Given the following equation I have to find $a$ and $\phi$:
$$a_1 \cos(\omega t + \phi_1) + a_2 \cos(\omega t +\phi_2) = a \cos(\omega t + \phi)$$
Is there an easy way to construct $a$ and $\phi$? I just did not manage find one at all...
This is what I've got so far:
A substitution $b_1 = \phi_1 - \phi$ and $b_2 = \phi_2 - \phi$ and $x = \omega t + \phi$ yields
$$a \cos(x) = a_1 \cos(x+b_1) + a_2 \cos(x+b_2)$$
Considering this as real parts of phasors we get the equation
$$a e^{ix} = a_1 e^{ix+ib_1}+a_2 e^{ix+ib_2}$$
Here we can cancel $e^{ix}$, which gets us to :
$$a = a_1 e^{ib_1}+a_2 e^{ib_2}$$
But I have no clue how to go from there, so is this the right way, or did I go in a completelx wrong direction?

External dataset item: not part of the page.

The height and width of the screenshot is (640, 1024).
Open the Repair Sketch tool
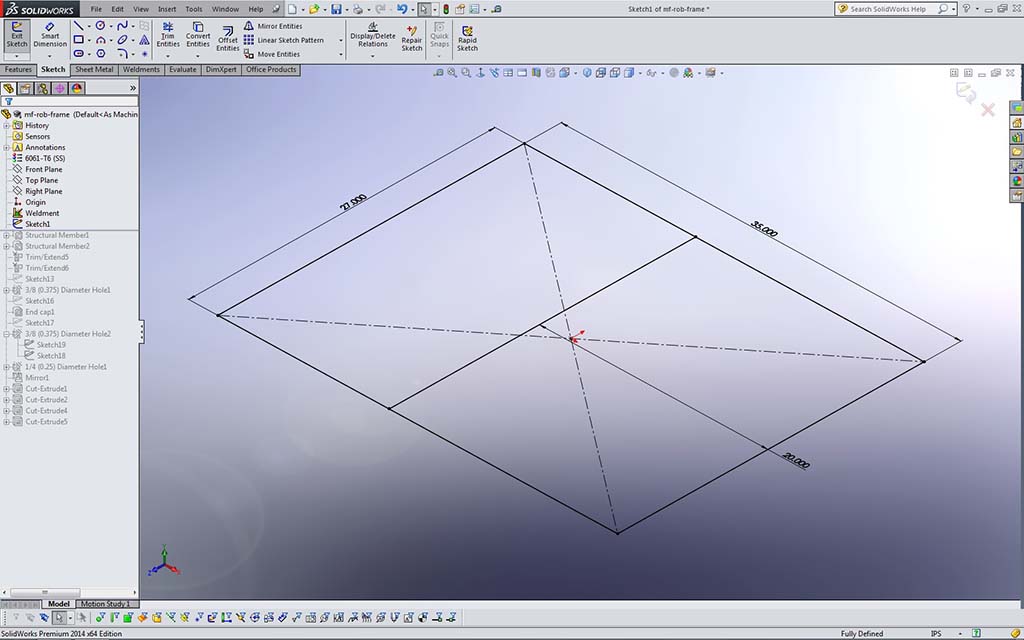[412, 38]
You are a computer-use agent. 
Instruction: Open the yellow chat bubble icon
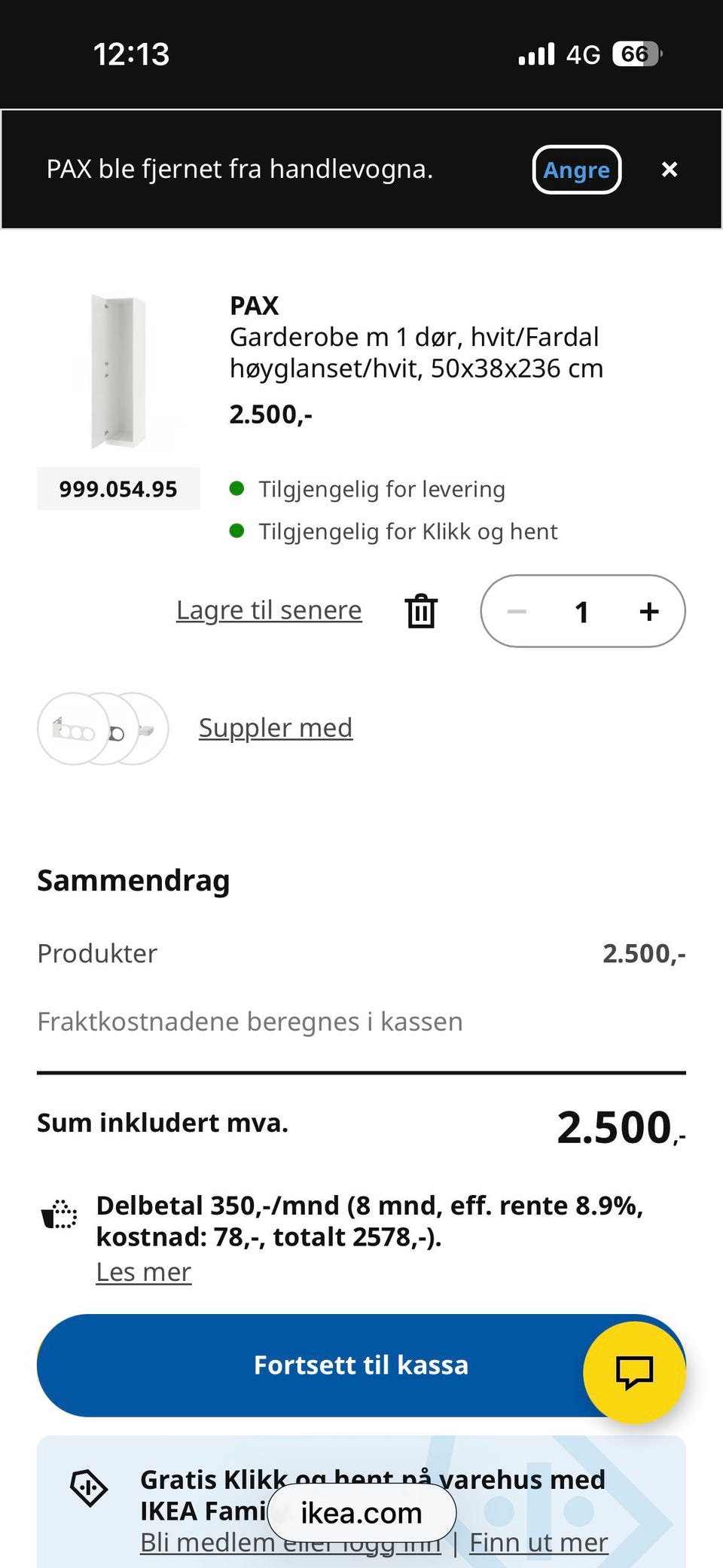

$$a_1 \cos (\omega t+ \phi_1)+a_2 \cos (\omega t+ \phi_2)=a \cos (\omega t+ \phi)$$ $$\Rightarrow a_1(\cos \omega t \cos\phi_1 - \sin\omega t \sin\phi_1)+a_2(\cos \omega t \cos\phi_2 - \sin\omega t \sin\phi_2)=a(\cos \omega t \cos\phi - \sin\omega t \sin\phi)$$ $$\Rightarrow (a_1 \cos\phi_1 + a_2 \cos\phi_2)\cos \omega t - (a_1 \sin\phi_1+a_2\sin\phi_2)\sin\omega t=(a \cos\phi)\cos \omega t - (a \sin\phi)\sin\omega t$$
So by comparing, $$a_1 \cos\phi_1 + a_2 \cos\phi_2=a \cos\phi$$ and $$a_1 \sin\phi_1+a_2\sin\phi_2=a \sin\phi$$
Solving this, you have $$a_1=\frac{a\sin(\phi-\phi_1)}{\sin(\phi_2-\phi_1)}$$ and $$a_2=\frac{a\sin(\phi_1-\phi)}{\sin(\phi_1-\phi_2)}=\frac{a\sin(\phi-\phi_1)}{\sin(\phi_2-\phi_1)}$$ and $$\phi = \arctan \left(\frac{a_1 \sin\phi_1+a_2\sin\phi_2}{a_1 \cos\phi_1 + a_2 \cos\phi_2}\right)$$